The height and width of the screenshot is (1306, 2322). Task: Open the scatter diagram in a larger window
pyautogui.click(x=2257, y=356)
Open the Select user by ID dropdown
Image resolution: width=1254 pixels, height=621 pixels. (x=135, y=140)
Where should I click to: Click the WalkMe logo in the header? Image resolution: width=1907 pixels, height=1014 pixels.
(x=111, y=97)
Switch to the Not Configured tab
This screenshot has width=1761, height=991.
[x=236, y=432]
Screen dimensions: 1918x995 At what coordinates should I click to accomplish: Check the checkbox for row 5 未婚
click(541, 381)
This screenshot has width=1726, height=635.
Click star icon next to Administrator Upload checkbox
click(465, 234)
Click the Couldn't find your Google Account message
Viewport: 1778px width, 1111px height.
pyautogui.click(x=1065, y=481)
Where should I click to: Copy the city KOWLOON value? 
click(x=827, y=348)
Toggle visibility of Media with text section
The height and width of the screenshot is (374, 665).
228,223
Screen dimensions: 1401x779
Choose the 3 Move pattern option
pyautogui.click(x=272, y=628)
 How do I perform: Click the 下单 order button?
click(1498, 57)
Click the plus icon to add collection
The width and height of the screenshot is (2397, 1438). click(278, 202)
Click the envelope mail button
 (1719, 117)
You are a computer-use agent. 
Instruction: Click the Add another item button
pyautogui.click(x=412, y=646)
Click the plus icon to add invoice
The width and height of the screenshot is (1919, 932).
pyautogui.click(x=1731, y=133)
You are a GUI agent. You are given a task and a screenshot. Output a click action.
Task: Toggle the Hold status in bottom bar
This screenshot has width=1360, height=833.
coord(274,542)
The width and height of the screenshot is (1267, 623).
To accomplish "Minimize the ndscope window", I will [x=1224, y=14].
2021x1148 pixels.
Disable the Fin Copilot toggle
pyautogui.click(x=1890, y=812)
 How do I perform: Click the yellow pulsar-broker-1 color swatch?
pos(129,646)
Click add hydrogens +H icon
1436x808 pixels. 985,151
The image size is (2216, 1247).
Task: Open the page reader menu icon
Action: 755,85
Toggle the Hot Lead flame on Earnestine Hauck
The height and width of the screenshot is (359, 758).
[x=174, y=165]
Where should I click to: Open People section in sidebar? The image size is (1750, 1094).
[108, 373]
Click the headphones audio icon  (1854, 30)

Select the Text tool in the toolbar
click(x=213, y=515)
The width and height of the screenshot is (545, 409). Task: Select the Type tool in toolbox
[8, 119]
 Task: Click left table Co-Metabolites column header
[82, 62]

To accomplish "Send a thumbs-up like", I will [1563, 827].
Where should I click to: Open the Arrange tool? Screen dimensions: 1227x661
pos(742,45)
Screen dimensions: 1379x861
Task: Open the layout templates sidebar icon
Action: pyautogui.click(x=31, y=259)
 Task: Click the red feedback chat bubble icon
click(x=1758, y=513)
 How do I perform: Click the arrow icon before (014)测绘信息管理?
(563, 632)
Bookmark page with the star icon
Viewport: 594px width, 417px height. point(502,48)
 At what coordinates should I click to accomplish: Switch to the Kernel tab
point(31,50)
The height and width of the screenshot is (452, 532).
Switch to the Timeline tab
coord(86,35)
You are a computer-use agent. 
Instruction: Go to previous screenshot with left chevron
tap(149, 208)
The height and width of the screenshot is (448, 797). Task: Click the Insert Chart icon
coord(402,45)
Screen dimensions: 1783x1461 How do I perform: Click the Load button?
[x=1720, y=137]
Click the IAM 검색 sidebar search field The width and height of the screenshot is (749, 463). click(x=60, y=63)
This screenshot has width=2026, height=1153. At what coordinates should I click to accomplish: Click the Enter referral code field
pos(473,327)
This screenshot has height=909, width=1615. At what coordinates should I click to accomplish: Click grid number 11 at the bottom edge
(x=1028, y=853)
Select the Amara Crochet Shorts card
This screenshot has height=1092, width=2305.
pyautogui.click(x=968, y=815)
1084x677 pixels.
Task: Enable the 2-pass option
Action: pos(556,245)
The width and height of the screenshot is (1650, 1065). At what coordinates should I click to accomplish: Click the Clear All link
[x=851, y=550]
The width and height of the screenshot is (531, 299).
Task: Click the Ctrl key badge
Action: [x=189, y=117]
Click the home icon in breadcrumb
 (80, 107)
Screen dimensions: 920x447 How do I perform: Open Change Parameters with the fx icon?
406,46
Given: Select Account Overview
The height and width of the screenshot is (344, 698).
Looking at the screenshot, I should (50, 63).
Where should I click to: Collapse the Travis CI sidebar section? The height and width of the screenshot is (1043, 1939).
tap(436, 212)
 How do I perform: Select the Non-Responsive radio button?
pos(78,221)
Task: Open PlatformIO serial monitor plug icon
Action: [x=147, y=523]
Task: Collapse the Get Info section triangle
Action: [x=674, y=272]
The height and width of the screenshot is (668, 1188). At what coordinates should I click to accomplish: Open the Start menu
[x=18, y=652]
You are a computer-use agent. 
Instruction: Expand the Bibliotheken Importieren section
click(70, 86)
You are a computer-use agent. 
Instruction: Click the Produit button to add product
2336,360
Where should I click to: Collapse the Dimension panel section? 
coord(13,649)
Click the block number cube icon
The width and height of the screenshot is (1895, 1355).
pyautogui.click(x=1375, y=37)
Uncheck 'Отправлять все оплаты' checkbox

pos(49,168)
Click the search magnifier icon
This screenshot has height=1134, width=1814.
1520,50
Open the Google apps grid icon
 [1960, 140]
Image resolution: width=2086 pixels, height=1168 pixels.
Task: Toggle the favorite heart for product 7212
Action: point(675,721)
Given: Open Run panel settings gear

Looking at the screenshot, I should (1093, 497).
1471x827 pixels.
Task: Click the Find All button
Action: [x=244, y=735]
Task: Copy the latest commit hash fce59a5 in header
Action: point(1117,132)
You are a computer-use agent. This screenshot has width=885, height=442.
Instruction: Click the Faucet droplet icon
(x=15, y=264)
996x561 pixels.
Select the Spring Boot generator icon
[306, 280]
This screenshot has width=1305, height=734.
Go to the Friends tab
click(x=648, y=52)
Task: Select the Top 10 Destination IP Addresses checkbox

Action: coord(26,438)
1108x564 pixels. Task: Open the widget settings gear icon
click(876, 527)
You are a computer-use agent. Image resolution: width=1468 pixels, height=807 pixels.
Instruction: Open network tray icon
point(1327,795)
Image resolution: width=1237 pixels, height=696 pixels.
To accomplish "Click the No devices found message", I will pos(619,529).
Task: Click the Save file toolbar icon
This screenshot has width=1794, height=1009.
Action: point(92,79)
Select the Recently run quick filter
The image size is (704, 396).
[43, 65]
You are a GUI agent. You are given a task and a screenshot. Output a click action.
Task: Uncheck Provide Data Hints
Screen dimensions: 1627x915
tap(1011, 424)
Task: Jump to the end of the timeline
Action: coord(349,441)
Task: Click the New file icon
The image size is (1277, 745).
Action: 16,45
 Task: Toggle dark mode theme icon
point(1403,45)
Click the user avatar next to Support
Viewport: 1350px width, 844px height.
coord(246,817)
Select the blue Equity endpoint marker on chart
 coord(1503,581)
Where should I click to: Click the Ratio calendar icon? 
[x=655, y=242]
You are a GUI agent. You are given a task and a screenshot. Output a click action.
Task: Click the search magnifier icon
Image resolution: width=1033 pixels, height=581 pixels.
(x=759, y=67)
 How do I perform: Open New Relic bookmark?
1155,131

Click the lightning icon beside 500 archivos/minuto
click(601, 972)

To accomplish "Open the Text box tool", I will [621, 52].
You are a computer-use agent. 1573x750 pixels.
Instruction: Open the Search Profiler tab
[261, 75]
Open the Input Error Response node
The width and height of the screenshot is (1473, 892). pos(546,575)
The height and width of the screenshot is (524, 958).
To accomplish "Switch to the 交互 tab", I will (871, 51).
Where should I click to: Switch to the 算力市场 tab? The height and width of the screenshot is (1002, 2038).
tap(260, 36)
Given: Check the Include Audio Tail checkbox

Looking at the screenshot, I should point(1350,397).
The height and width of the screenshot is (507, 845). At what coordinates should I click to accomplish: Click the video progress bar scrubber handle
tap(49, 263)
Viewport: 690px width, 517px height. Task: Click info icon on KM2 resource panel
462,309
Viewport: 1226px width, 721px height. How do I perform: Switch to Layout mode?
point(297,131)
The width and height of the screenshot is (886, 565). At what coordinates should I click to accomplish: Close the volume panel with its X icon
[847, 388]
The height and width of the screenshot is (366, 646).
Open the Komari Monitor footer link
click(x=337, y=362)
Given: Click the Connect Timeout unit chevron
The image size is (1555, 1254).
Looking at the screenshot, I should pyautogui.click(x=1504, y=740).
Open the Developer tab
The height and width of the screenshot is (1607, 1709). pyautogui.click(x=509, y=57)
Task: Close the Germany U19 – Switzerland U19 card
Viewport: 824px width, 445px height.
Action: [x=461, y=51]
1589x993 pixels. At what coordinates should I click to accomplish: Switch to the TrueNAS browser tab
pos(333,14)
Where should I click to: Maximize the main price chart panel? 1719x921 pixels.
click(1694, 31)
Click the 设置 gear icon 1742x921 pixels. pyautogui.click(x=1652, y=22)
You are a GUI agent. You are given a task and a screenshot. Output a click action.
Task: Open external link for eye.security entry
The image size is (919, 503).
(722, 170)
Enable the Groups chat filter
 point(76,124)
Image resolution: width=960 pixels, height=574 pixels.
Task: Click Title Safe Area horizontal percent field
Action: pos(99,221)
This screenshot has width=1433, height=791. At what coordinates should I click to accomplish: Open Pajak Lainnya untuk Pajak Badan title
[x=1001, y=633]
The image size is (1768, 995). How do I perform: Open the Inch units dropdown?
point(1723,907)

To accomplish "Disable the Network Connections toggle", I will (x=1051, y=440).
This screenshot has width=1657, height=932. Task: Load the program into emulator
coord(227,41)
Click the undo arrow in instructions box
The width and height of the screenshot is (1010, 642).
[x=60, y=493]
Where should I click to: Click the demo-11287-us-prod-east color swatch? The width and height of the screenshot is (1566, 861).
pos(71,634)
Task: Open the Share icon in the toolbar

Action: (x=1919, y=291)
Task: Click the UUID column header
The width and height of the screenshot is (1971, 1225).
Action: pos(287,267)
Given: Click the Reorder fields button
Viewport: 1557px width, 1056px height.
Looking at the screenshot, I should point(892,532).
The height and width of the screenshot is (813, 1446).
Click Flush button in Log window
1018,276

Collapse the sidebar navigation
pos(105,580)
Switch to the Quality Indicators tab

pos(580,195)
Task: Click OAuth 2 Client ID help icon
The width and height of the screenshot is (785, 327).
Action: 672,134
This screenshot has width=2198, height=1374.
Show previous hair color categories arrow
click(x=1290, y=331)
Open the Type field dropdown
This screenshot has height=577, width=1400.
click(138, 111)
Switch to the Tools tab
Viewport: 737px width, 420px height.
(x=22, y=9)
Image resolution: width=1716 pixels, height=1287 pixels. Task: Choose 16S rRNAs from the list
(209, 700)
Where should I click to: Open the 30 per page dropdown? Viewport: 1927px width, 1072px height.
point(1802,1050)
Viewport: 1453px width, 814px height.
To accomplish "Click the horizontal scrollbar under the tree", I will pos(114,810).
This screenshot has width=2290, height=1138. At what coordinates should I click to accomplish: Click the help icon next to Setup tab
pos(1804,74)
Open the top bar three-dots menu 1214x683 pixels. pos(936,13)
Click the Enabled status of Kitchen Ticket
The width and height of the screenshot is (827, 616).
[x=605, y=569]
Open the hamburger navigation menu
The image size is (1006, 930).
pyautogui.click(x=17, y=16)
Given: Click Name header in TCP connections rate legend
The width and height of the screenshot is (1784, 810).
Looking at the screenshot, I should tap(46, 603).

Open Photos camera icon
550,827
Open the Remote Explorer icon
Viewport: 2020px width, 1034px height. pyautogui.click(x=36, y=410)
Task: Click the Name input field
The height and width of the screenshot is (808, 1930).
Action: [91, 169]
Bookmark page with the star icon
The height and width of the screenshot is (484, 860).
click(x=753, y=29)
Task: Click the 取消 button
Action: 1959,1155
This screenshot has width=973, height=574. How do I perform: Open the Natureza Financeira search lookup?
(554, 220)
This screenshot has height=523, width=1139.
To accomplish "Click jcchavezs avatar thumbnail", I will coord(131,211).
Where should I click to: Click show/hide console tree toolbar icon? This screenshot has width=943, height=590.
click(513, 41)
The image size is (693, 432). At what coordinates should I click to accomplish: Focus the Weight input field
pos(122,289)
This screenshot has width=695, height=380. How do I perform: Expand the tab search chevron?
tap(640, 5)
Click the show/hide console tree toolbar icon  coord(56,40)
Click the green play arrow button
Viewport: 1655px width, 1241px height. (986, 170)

#####

● **Aim of the task**:
Check each line of the data above for the string "message", and copy the ones that have it.

● **Written response**:
Click the Couldn't find your Google Account message
To accomplish "Click the No devices found message", I will pos(619,529).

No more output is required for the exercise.